The other is the kind where Scripture says things like, “Adam knew Eve.”
We used to blush and giggle in Sunday school at that one because we guessed what it really meant.
But aside from the sexy talk, I think what that word knew expresses is experiencing something fully—with not only our minds but also our souls and hearts and bodies. And when this hurt happened, I didn’t know a thing about real, healing conflict on that kind of deeper level.
Looking back, I think I was just scared.
Conflict seemed like making yourself bare and putting your whole vulnerable heart out there. I didn’t appreciate the idea of my soft spots showing like a spring breaker’s on the beach. Better to stay buttoned up under the umbrella with my SPF 1000.
I got on a plane the day after I heard the news and stared out the window at an offensively clear evening sky as I considered my options.
I wanted with every part of me to slam the door of my heart.
Not just on this person but all people. I wanted to put a sign in the yard that said, “Trespassers will be shot.”
I wanted to board up the windows and put a mean dog on the porch. I wanted to be done with all humans everywhere for always and always.
Except I knew I still was one. And if I made this choice, I would suffocate in my own safety. All that was alive inside would die because I couldn’t let the light in.
And I sensed Jesus—very kind and tender and knowing far more than I what it is to feel crucified, waiting quietly for me to decide what to do.
I pulled out something to write on and cried in the dark while the flight attendant passed out crackly packages of peanuts. I sniffled into my too-small napkin and worried about scaring my seatmate.
But I couldn’t stop. Because this wasn’t just about this one time, this one thing.
And I knew once I finished my scribbling I could never go back to who I was or how I lived before. This was my map and declaration and manifesto:
A fiercehearted woman . . .
looks life in the face and says, “You can’t beat me.”
Knows love is risk but reaches out anyway.
Understands kindness takes real courage.
Believes the impossible.
Fights like she’s unstoppable.
Dares to find beauty in a ragged soul.
Scandalously picks warm over cool.
Tastes life as a brief, salty-sweet miracle.
Skins her knees, has scars that bear witness.
Defends like a warrior and weeps like a girl.
Makes gentle the new strong, small the new big,
ordinary the new extraordinary.
Sees wrinkles on a face as lines in a victory story.
Never gives in, never gives up, never lets go.

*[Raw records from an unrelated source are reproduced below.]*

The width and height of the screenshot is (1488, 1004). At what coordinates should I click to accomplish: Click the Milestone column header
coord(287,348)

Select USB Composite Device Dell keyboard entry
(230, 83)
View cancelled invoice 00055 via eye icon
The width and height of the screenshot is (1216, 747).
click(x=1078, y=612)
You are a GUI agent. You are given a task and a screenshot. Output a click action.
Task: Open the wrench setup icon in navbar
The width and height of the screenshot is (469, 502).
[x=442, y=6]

Chases Jesus with a tender, world-changing wildness.
Lives in your neighborhood or not even on your continent.
Looked back at you from the mirror this morning . . .
and has yet to fully see the force her star-scattering,
mountain-moving, water-walking God created her to be.

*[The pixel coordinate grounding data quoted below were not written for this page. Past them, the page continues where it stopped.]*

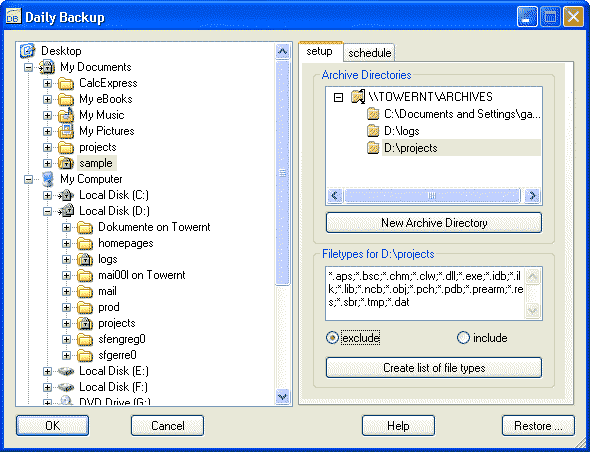The image size is (590, 452).
Task: Click the New Archive Directory button
Action: point(434,223)
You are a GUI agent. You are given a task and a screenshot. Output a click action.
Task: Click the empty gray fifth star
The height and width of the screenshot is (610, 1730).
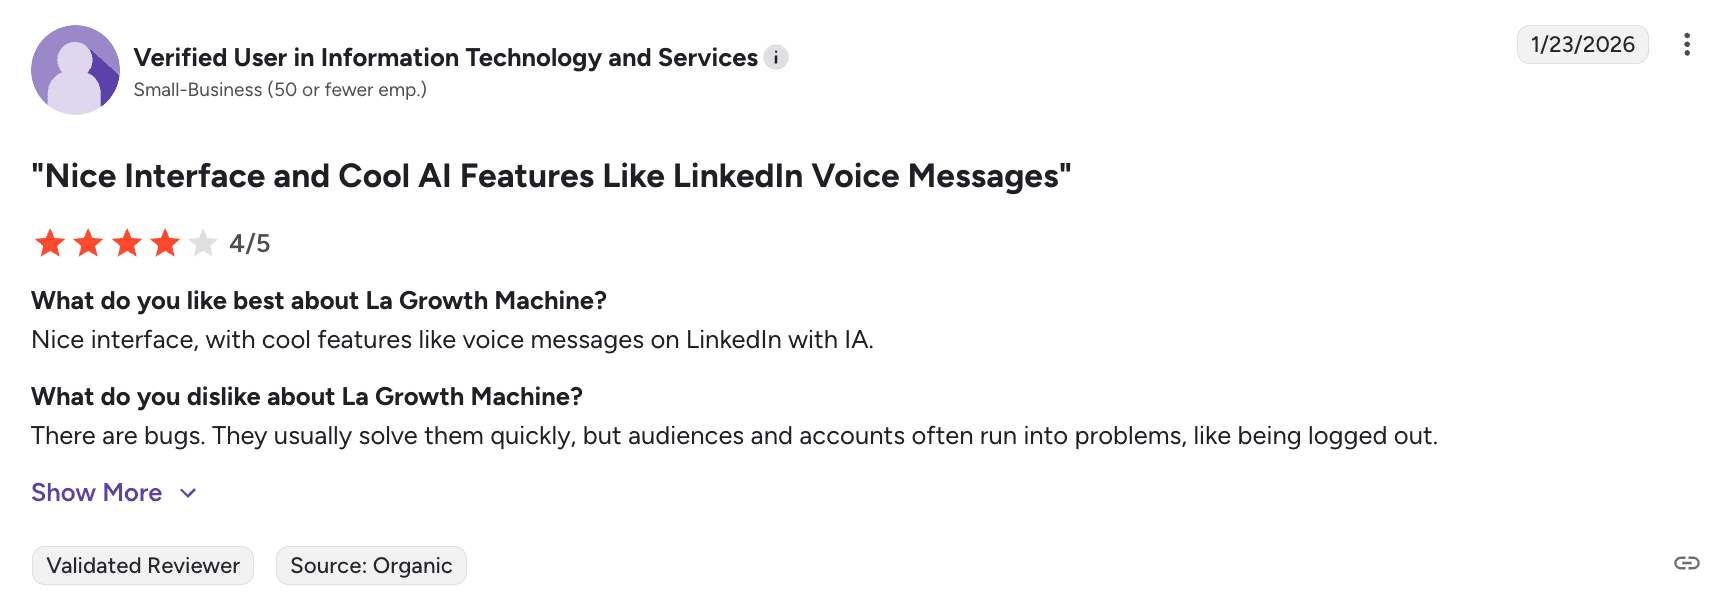tap(203, 243)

The wheels touched ground, and when we unloaded, I left some of my baggage on the plane. I left the part of me who had been nice out of fear, who had agreed because it was easier, who had silenced her own voice.
The next week I started going to counseling.
Then I sent the person who wounded me a note. I told the truth. Of my hurt. Of my hopes for our relationship becoming different. Of how much I loved her.
We’ve been making our way back toward each other again. But I’m not rushing. I’m not forcing the next step. That’s both difficult and down-deep healing all at once.
This story has no perfect, pretty ending.
The relationship is still being restored, brick by slow brick.
The temptation to be a peacekeeper instead of a peacemaker in my everyday life is still there all the time.
I’m practicing not “getting over” things but instead walking through them—an amateur tightrope artist who wishes for wings. But I know I’ve made a decision to live differently. I wouldn’t be here with you if it had gone the other way.
So here’s to whatever brings us to the point where we can no longer stay the same.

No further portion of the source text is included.